Para entender por qué aparecen los nitritos y nitratos, primero debemos hablar del ciclo del nitrógeno. Es un proceso biológico natural donde las bacterias beneficiosas transforman los desechos de los peces y restos de comida en sustancias menos dañinas.
Todo comienza con el amoníaco, que es extremadamente tóxico. Un grupo de bacterias lo convierte en nitritos, y luego otro grupo transforma esos nitritos en nitratos. Este equilibrio es lo que mantiene a tus peces vivos y sanos a largo plazo.
Los nitritos son el resultado de la primera etapa de descomposición del amoníaco. Son altamente tóxicos porque entran en el torrente sanguíneo del pez e impiden que su sangre transporte oxígeno de manera efectiva, un fenómeno conocido como 'enfermedad de la sangre marrón'.
En un acuario maduro y bien equilibrado, el nivel de nitritos debe ser siempre cero. Si detectas cualquier lectura por encima de 0 ppm, es una señal de que algo va mal con la filtración biológica o que el acuario aún no ha terminado de ciclarse.

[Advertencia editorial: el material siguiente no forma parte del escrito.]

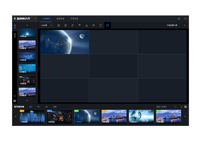This screenshot has height=141, width=201.
Task: Select the IPC signal source filter tab
Action: tap(39, 107)
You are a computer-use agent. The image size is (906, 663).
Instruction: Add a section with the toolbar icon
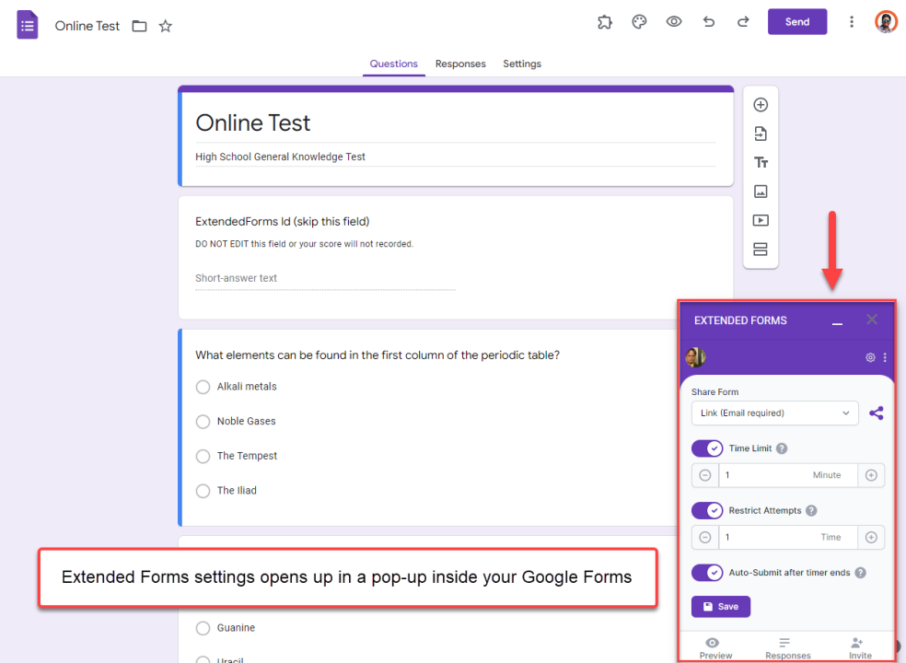(x=761, y=250)
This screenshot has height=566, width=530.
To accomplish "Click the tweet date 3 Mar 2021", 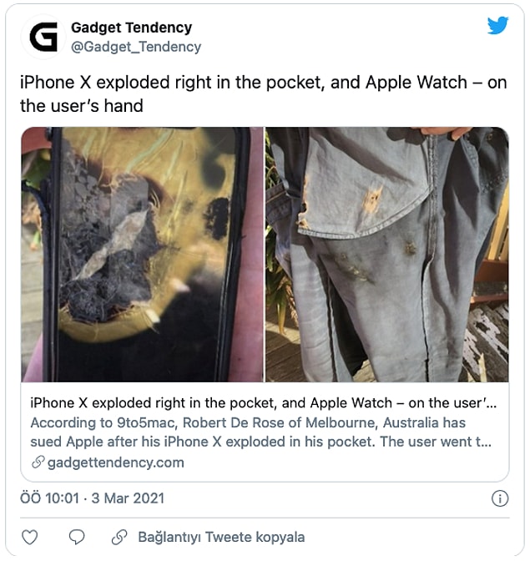I will 128,498.
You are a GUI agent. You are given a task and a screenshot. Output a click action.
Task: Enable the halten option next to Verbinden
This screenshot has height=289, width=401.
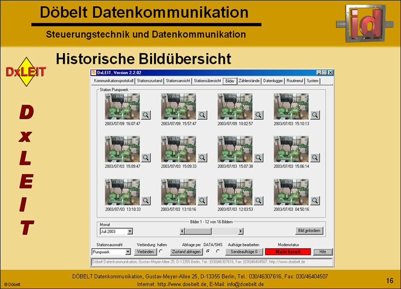tap(160, 252)
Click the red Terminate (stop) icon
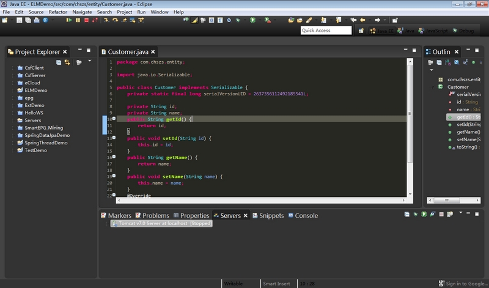This screenshot has height=288, width=489. coord(86,20)
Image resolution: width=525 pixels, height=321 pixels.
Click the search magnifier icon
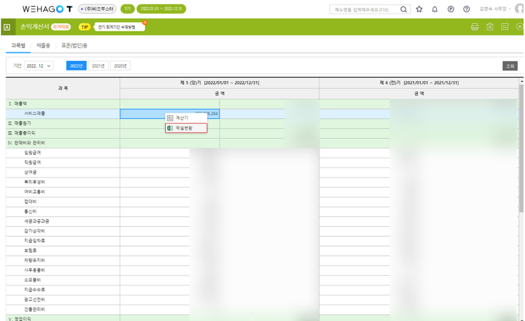pos(403,9)
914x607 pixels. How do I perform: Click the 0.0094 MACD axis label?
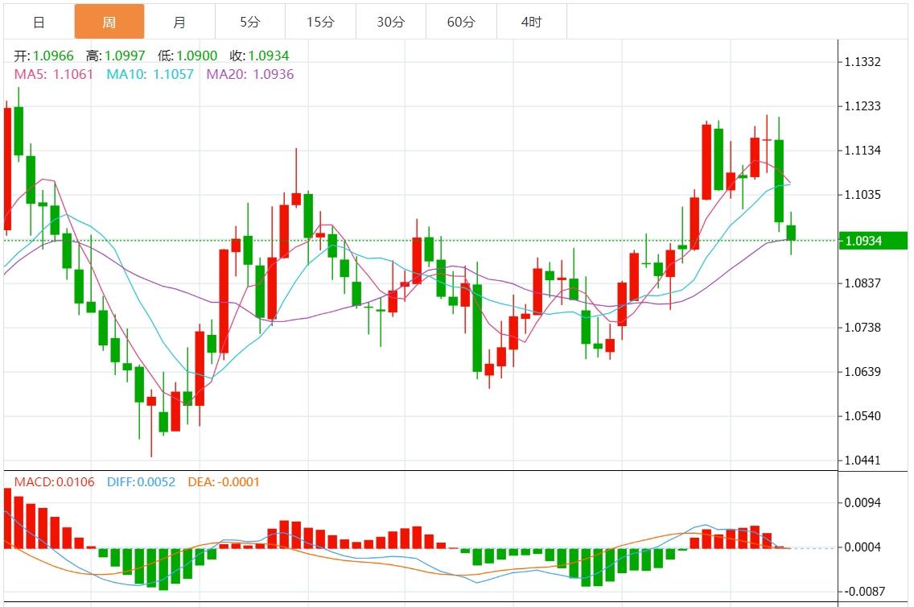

Los nitratos son el producto final del ciclo del nitrógeno. Aunque son mucho menos tóxicos que los nitritos, su acumulación excesiva puede estresar a los peces, frenar su crecimiento y fomentar plagas de algas indeseadas.
La mayoría de los acuaristas intentan mantener los nitratos por debajo de 20 o 40 ppm. A diferencia de los nitritos, los nitratos no desaparecen por sí solos mediante la filtración estándar; requieren intervención manual o el uso de plantas naturales para ser eliminados.
La herramienta más potente que tienes es el cambio de agua. Si tus niveles de nitritos o nitratos están disparados, realizar un cambio parcial del 30% al 50% reducirá inmediatamente su concentración de forma proporcional.
Para mantener niveles bajos de forma constante, evita la sobrealimentación y asegúrate de sifonear el sustrato para eliminar restos orgánicos. Además, el uso de plantas naturales como el potos, las flotantes o las anubias ayuda enormemente, ya que consumen nitratos como fertilizante.
No puedes ver los nitritos ni los nitratos a simple vista; un agua cristalina no siempre significa agua segura. La única forma de saber qué está pasando realmente es utilizar kits de medición químicos.
Es recomendable hacer pruebas semanales, especialmente antes de cada cambio de agua. Esto te permite detectar picos de toxicidad antes de que tus peces empiecen a mostrar síntomas de estrés o enfermedades.
Realiza un cambio de agua inmediato del 50%, reduce la alimentación y añade un acondicionador que neutralice el amoníaco y los nitritos temporalmente mientras las bacterias se recuperan.
Lo ideal es mantenerlos por debajo de 20 ppm para especies sensibles, aunque la mayoría de peces tropicales toleran hasta 40 ppm sin problemas graves inmediatos.
Las plantas consumen principalmente amoníaco y nitratos. Aunque pueden ayudar ligeramente, la eliminación de nitritos depende casi totalmente de una filtración biológica eficiente.